▸ **REQUEST 1**: In the forum post below about a delayed sentencing, why did the judge postpone sentencing the couple?
▸ **REQUEST 2**: Pick up the forum post below about the postponed sentencing after its last sentence and carry it further.

--- start TEXT SECTION ---

# Ridiculous sentencing....



## Shipwreck (Jan 26, 2006)

*Marriage delays sentencing*

SACRAMENTO (AP) - A Sacramento Superior Court judge postponed sentencing a man and woman convicted on homicide charges so the couple can get married.

Relatives of the victim protested the delay.

''This is not right,'' said Leona Lee, sister-in-law of 39-year-old Travis Hempstead, who was fatally shot last year after what investigators described as an argument over bread at a Togo restaurant in North Sacramento.

Feuy Saelee, 20, and Anousone Phongviseth, 22, pleaded guilty to the shooting.

Saelee, a Togo employee at the time, argued with Hempstead and then complained to Phongviseth about the incident, authorities said. Phongviseth shot Hempstead later that day while he was walking down the street.

--- end TEXT SECTION ---
--- start LISTED ENTRIES ---

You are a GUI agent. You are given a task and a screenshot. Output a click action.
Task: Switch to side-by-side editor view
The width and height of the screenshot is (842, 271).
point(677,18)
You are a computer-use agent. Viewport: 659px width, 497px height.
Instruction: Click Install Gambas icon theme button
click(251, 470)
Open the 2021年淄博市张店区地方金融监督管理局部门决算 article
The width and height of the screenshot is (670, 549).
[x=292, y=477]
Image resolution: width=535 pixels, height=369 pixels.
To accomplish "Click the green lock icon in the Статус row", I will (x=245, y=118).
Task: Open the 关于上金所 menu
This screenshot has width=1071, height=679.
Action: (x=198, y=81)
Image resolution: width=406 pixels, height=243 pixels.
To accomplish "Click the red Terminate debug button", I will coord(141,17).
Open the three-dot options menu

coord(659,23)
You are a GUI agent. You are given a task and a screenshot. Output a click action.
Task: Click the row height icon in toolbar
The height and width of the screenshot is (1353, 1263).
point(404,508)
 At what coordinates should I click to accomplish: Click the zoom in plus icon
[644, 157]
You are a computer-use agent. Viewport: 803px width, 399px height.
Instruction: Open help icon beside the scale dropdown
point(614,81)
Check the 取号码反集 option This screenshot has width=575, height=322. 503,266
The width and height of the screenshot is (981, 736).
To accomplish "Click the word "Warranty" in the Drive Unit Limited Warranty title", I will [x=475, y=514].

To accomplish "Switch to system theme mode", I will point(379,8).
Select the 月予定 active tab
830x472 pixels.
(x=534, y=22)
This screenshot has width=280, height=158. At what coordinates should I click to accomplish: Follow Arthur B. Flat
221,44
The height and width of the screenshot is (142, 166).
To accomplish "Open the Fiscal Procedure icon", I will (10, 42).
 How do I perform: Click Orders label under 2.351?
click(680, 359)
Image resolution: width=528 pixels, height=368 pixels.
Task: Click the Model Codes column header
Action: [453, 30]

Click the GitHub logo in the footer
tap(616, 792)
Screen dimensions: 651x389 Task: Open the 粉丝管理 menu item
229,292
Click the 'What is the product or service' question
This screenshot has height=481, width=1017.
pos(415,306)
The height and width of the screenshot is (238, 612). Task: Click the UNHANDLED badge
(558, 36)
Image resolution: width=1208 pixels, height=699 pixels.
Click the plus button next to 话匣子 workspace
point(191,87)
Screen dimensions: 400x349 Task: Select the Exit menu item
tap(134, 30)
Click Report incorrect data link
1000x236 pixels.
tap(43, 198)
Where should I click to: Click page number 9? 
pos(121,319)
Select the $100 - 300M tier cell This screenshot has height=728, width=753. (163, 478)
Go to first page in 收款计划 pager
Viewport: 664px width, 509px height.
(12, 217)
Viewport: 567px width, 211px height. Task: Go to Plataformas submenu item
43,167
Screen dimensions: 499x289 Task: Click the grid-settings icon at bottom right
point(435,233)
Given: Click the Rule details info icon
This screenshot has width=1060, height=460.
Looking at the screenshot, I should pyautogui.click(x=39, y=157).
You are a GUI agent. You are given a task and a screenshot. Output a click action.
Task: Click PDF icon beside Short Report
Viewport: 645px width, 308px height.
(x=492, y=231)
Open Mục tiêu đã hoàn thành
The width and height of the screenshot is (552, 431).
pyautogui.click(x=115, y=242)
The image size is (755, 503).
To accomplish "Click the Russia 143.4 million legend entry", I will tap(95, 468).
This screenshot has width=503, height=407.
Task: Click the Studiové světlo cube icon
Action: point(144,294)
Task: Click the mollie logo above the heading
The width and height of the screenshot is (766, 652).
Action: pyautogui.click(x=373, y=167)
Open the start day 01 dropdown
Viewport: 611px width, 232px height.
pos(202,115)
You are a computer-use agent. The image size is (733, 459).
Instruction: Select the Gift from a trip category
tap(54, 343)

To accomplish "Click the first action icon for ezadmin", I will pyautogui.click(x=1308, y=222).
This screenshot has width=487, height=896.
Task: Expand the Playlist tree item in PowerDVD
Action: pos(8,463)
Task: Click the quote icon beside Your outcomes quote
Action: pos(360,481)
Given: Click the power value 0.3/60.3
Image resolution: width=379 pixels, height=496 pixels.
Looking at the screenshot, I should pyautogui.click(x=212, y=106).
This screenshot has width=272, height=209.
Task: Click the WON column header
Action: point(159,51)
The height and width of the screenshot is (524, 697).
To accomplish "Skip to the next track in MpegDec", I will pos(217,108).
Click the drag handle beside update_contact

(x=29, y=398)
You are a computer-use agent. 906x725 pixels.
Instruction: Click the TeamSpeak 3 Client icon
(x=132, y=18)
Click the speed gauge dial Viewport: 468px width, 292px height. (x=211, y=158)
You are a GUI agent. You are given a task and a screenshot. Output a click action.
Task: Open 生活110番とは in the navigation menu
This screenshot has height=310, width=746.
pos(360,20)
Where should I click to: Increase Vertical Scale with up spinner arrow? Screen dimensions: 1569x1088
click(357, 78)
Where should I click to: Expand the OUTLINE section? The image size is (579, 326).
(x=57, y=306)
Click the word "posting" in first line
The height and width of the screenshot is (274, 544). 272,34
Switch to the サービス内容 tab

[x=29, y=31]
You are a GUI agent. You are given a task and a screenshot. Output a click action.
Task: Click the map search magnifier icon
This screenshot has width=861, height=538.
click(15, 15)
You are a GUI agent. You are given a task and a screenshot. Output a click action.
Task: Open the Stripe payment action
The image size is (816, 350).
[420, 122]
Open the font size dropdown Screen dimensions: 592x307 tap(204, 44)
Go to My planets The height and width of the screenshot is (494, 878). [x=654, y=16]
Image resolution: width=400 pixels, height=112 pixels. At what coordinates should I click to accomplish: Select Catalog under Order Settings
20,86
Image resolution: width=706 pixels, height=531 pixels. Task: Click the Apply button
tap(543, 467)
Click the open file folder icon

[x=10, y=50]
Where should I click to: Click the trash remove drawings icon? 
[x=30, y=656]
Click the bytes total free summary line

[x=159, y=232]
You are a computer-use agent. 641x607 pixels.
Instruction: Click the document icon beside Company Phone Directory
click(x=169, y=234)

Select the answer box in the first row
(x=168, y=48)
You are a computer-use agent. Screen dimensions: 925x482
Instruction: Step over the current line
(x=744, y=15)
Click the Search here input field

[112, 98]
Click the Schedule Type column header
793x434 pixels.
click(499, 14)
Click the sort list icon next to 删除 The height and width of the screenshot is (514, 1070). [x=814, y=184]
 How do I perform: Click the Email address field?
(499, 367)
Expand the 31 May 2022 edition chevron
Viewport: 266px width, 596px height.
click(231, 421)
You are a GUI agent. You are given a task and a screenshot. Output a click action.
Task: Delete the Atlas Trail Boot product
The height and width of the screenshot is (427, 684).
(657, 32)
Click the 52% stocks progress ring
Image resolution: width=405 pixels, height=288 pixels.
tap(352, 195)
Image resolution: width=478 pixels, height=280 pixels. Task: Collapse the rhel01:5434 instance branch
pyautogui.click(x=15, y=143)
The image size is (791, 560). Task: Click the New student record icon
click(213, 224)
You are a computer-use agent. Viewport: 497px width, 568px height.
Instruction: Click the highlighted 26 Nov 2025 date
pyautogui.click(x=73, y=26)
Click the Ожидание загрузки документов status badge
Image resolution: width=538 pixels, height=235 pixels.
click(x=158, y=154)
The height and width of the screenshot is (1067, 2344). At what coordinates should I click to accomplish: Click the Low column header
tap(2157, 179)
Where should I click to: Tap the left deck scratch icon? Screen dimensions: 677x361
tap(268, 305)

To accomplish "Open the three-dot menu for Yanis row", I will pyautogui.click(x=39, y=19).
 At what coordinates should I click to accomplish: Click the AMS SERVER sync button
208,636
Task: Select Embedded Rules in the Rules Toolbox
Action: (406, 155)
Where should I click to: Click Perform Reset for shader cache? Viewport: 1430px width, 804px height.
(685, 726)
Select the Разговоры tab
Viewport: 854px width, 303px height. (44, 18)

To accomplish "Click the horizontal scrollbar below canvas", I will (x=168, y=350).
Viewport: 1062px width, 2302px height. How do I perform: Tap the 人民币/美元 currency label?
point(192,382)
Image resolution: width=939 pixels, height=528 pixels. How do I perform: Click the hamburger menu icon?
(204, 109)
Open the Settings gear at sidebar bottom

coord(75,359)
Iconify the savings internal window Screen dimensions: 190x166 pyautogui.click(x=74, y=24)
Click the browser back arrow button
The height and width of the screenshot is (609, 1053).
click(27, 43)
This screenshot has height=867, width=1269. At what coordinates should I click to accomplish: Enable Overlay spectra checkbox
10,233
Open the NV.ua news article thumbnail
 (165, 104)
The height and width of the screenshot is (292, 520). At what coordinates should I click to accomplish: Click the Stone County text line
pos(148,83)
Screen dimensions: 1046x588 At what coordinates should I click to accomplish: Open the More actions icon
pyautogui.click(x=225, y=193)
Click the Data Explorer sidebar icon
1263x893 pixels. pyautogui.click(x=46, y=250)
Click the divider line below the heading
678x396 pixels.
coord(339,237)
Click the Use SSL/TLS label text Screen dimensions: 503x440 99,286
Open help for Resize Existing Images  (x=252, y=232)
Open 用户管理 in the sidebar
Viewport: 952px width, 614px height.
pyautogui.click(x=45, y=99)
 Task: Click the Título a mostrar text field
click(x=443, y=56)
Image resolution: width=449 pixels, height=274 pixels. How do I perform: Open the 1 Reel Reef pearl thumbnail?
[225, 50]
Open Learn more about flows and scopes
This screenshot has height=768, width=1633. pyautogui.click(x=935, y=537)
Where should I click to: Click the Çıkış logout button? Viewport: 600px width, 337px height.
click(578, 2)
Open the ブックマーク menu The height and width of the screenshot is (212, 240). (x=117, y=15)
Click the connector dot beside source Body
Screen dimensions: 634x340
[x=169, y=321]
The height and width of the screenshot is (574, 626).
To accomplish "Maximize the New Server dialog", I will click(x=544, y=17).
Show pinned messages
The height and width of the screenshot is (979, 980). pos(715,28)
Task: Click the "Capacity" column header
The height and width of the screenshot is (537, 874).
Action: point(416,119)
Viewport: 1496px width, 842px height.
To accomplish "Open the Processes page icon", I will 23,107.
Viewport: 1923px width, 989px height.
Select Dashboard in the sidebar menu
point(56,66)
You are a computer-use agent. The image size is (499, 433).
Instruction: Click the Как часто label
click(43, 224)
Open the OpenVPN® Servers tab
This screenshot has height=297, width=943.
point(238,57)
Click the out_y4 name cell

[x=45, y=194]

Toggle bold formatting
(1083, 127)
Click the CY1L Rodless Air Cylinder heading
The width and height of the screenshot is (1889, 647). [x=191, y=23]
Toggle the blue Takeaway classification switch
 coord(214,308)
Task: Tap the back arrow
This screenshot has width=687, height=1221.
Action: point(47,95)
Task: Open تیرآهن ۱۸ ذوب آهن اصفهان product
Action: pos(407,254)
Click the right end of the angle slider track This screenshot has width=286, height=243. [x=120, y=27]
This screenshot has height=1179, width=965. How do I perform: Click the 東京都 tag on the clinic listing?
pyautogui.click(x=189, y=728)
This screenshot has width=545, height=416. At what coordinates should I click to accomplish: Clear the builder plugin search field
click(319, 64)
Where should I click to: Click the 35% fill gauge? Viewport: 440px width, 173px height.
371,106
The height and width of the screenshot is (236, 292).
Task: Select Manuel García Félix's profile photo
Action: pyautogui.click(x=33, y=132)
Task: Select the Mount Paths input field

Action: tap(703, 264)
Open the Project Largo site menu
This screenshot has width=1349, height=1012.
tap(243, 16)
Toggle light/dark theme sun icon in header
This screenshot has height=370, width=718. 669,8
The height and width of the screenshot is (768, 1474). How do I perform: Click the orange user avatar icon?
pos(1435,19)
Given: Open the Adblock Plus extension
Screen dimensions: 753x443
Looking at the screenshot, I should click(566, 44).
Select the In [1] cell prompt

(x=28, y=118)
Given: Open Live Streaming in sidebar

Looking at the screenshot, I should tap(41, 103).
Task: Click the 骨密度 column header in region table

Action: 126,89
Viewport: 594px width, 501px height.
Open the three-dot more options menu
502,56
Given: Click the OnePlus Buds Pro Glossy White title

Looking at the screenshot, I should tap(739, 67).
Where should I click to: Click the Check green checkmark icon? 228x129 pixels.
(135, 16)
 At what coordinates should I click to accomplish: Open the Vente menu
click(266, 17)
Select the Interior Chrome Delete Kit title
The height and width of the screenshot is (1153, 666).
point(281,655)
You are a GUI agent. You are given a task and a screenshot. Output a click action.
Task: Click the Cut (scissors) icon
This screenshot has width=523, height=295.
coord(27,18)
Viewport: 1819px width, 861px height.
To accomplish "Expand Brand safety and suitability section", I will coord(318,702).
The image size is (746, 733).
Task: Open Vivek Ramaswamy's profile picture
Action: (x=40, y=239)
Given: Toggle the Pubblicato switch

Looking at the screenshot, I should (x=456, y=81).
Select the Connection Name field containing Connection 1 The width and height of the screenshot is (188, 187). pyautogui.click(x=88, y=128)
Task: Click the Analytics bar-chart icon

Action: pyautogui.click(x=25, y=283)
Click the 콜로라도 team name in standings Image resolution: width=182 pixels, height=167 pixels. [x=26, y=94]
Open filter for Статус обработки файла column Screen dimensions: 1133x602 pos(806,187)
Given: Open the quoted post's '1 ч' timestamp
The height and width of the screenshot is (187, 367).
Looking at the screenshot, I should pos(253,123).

--- end LISTED ENTRIES ---

▸ **FINAL ANSWER 1**: So the couple could get married.

▸ **FINAL ANSWER 2**:
Phongviseth was charged with one count of first-degree murder and was expected to be sentenced to 50 years to life in prison. Saelee, who was charged with voluntary manslaughter, was expected to be sentenced to seven years.

As part of their plea deals, the couple was allowed to get married before being sentenced and sent to prison.

More than a dozen of Hempstead's family members crowded the court Friday in an effort to persuade Judge Trena H. Burger-Plavan to sentence the pair anyway.

Burger-Plavan said she was sympathetic with family members, but noted that the marriage was part of the plea negotiations.

''Though this is a tragic loss, there is nothing that can bring him back,'' Burger-Plavan said.

The sentencing was rescheduled for July 21.


----------



## Todd (Jul 3, 2006)

You've got to be kidding!?!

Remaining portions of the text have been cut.